La UEFA rechaza la expulsión automática por cubrirse la boca y deja la sanción al criterio arbitral
El organismo europeo no aplicará la regla impulsada por Gianni Infantino para el Mundial 2026, que ya provocó dos expulsiones, y opta por el análisis caso a caso con posible amarilla.
La UEFA ha decidido no adoptar la norma que sanciona con tarjeta roja directa a los futbolistas que se cubran la boca durante un careo con un rival. La medida, ideada por el presidente de la FIFA, Gianni Infantino, y aprobada por la International Football Association Board (IFAB) en abril, se aplica con rigor en la Copa del Mundo de 2026, pero no tendrá vigencia en la Champions League, la Europa League ni la Conference League. En su lugar, el ente rector del fútbol europeo instruye a sus árbitros para que evalúen cada incidente de forma individual y consideren la amonestación si el gesto constituye “un intento de ocultar la comunicación como acto de conducta antideportiva”, sin perjuicio de investigaciones disciplinarias posteriores.
El detonante de la llamada “Ley Vini Jr.” fue un episodio ocurrido en febrero en un Benfica-Real Madrid de Champions.

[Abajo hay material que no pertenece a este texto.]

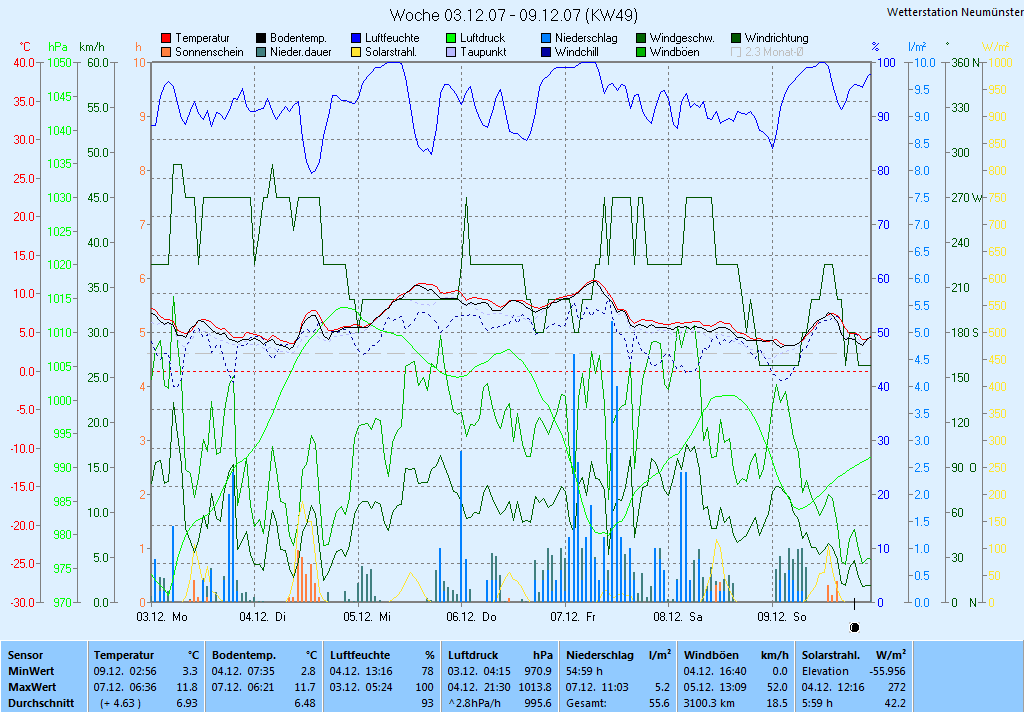Screen dimensions: 1024x712
Task: Click the Wetterstation Neumünster title
Action: point(954,12)
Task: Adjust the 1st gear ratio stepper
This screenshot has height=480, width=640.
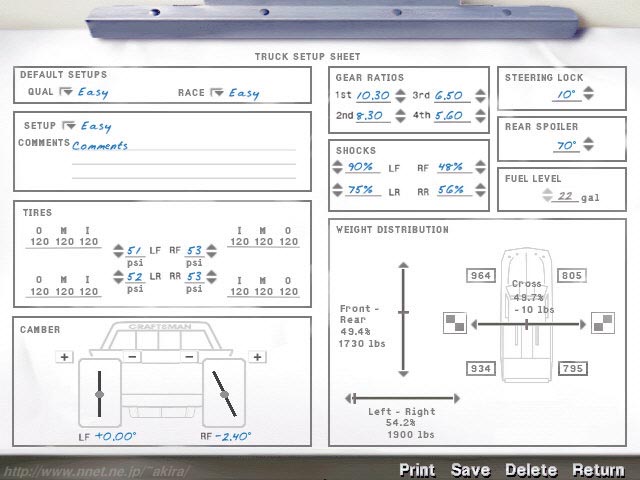Action: 399,96
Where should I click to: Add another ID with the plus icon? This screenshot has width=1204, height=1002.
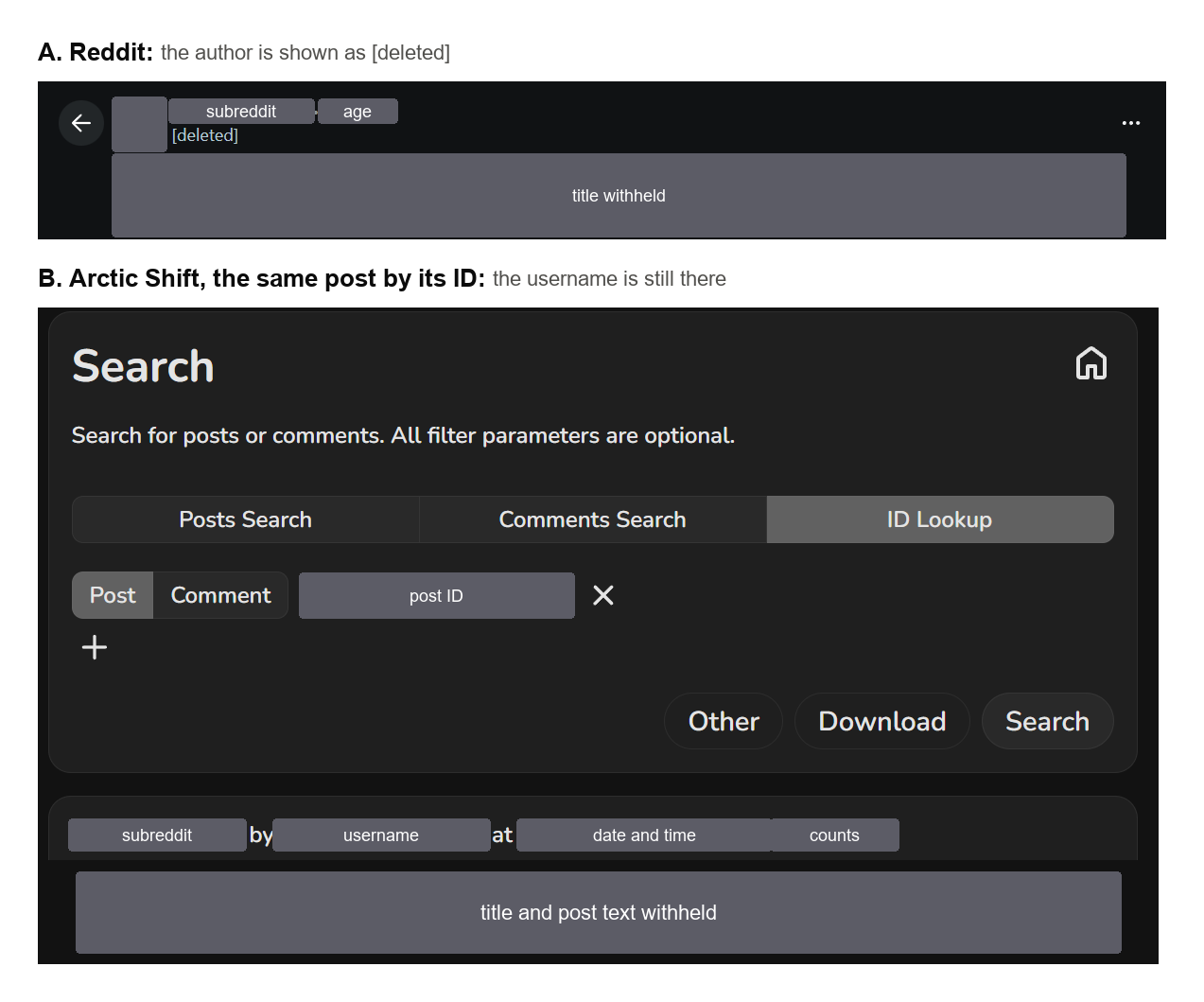point(95,647)
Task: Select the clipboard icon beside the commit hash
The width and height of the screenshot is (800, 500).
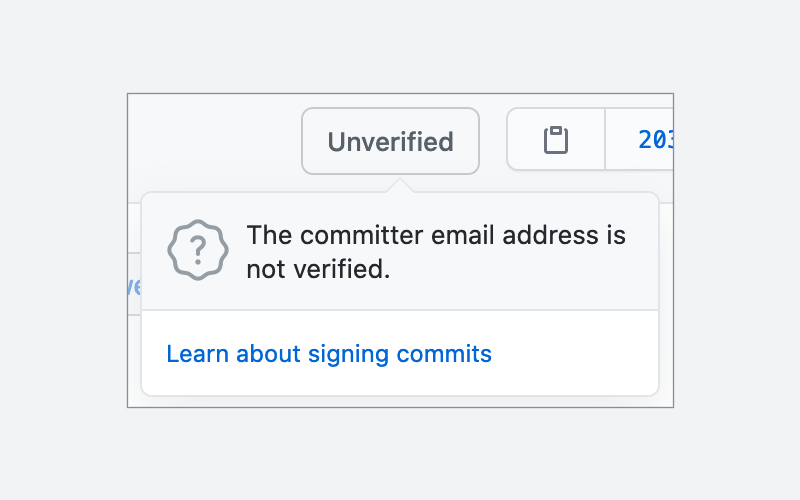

El extremo argentino Gianluca Prestianni se tapó la boca con la camiseta mientras se dirigía al brasileño Vinicius Jr., lo que dio pie a una acusación de insultos racistas. La investigación de la UEFA no pudo determinar el contenido exacto de las palabras, pero halló culpable a Prestianni de conducta homofóbica y le impuso seis partidos de sanción, tres de ellos en suspenso. A raíz de aquel caso, Infantino promovió una regla con “efecto disuasorio” que ya ha dejado imágenes inéditas en el Mundial: el paraguayo Miguel Almirón vio la roja en la fase de grupos ante Turquía y el ecuatoriano Piero Hincapié fue expulsado tras revisión del VAR en octavos de final frente a México. Sin embargo, la aplicación no ha sido uniforme: el inglés Jude Bellingham se cubrió la boca al hablar con el ghanés Jordan Ayew y no recibió sanción, lo que generó desconcierto en distintas plazas.
Desde la óptica de las instituciones europeas, la negativa a la expulsión automática responde a un principio de presunción de inocencia y al temor de que la norma sea utilizada de forma táctica para provocar la expulsión de un adversario sin que medie lenguaje abusivo. Analistas en Madrid y Lisboa subrayan que la UEFA prefiere mantener la potestad disciplinaria en sus órganos de control ético, que ya actuaron con severidad en el caso Prestianni, en lugar de delegar una decisión tan drástica en el árbitro de campo. En América Latina, donde las expulsiones de Almirón e Hincapié han tenido amplia repercusión, voces desde Asunción y Quito consideran que la regla de la FIFA introduce un peligroso giro hacia la culpabilidad presunta, aunque reconocen la urgencia de combatir la discriminación verbal.
Mientras rechaza la tarjeta roja por cubrirse la boca, la UEFA sí incorporará otra de las innovaciones opcionales de la IFAB: la revisión por video de los saques de esquina incorrectos. En el Mundial en curso, el VAR ya ha rectificado 22 córneres que pasaron a ser saques de meta. En cambio, el organismo europeo tampoco aplicará la norma que castiga con expulsión a los jugadores que abandonen el terreno de juego como protesta ante una decisión arbitral. Con esta doble decisión, la UEFA traza una línea propia en la gestión de la conducta sobre el césped, que se pondrá a prueba en el arranque de la próxima temporada continental.